I'm currently reading the Zaleski's Inklings biography and am looking forward to Grevel Lindop's Williams book after that, so hopefully I might have more of a sense of things by Christmas of thereabouts.
All the best,
@John - I was looking at some favourite parts of That Hideous Strength on the family walk today (see photo above) - it is indeed a remarkable work. It is as if Lewis tried to get *everything* that mattered most to him into that novel. I have noticed that several of Lewis's most well known scholars have it that their number 1 - e.g. Walter Hooper. Owen Barfield's favourite essay was The Abolition of Man - which is a companion piece to THS.

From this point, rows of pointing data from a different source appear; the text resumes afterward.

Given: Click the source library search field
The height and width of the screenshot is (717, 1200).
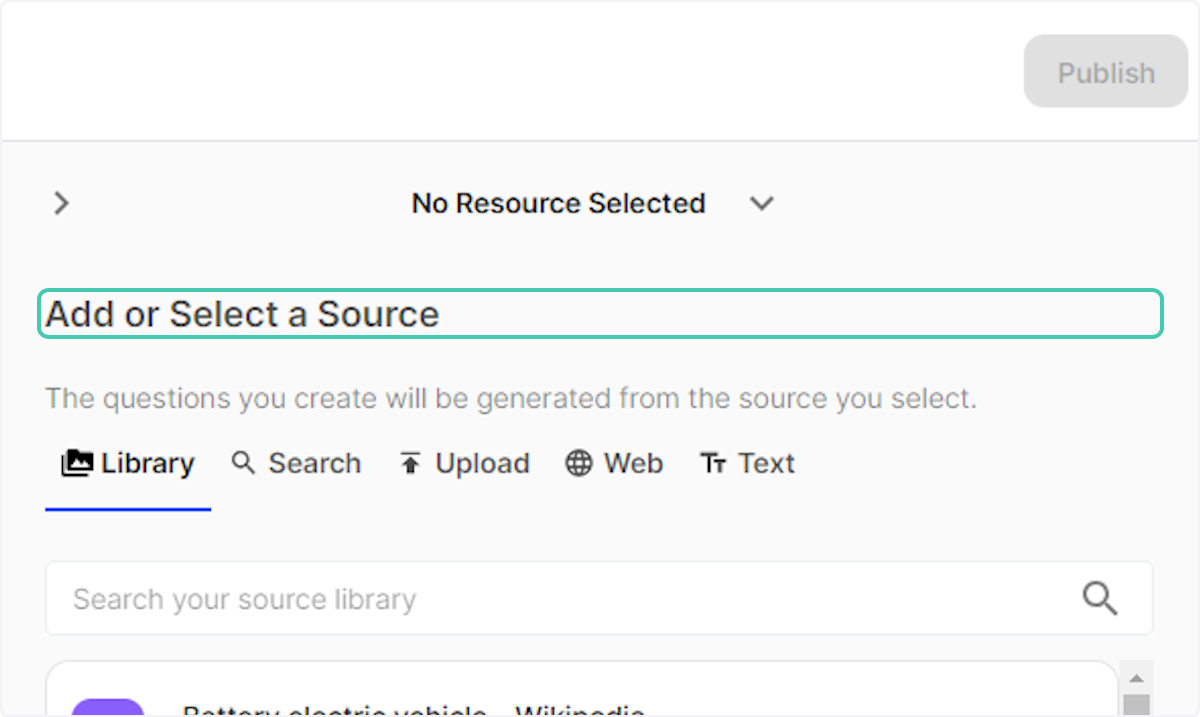Looking at the screenshot, I should [x=400, y=598].
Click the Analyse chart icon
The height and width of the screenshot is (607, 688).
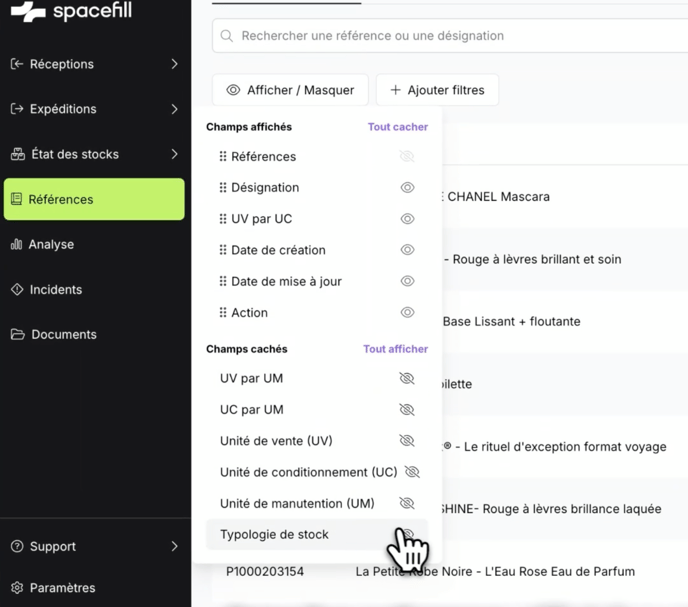click(x=17, y=244)
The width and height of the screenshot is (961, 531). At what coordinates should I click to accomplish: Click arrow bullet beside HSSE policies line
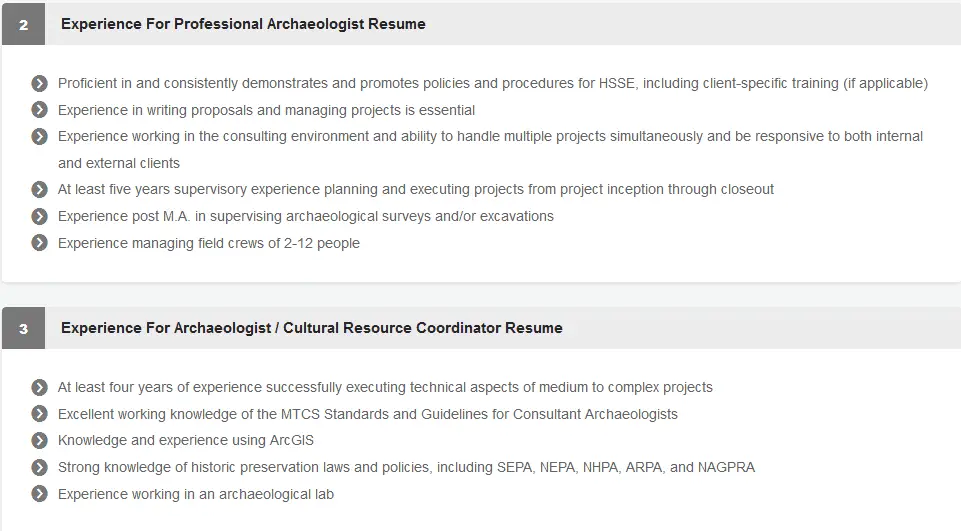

BTW - are you aware that there are two verions of THL available? - the original was significantly longer and the other was condensed from it by Lewis for a particular paperback edition. I had the shorter one for some years without realizing it. If you haven't yet read the longer version, it is worthwhile - because some of the extra bits are excellent.
Abolition of Man was a series of lecture given at Newcastle University (where I work) during which Lewis stayed in Durham - and the setting of the college in THL was loosely based on his impressions of that University.
@John - I just came across this:
"That Hideous Strength" Is Evangelicalism's Text for the Future
Note that this is not a call for retreat. We should pull back from certain institutions that we probably should never have gotten involved with in the first place — such as, I think, our nation's public schools. But what I am describing is less about evangelicals retreating from the public square and much more about them being thrown out. For our part we must continue to create hospitable communities where the Gospel is preached, where sinners are welcomed, and the Christ life is practiced. This is not at all a call to take our ball and go home, but rather a series of sober predictions at how the world outside the church will see us in the years to come and an attempt to articulate what our response to that forced marginalization must be.
The good news is that the battle that is coming is not ours to win. In one of the essential texts for today's church, C.S. Lewis's That Hideous Strength, the insurgents rebelling against the sexual industrial complex of the modern west are not culture warriors assailing the institutions slowly consuming our earth and its creatures. Rather, their insurgency takes the form of faithful living in an out-of-the-way manor house out in the English countryside called St. Anne's. It was at St. Anne's that these people could live in fellowship with one another and with God's creation while they waited for the undoing of the NICE in a Tower-of-Babel-style collapse. The future of Evangelicalism will either look less like Willow Creek or Mars Hill and more like St. Anne's or it will not exist.
“Life is good” sounds like a very modern phrase. Indeed it’s common on bumper stickers and wrist bracelets here in the U.S.
I don’t know if this is the traditional Christian view or not. My understanding is that God declared creation (the universe) good after he made it. Then it was corrupted by the free-will choices of some of his creations.
I also don’t understand how he arrived at his conclusion that things won’t get better. The good & faithful will be rewarded, the wicked will be separated and punished (“will be” from a linear time perspective leading to the point where we enter the eternal).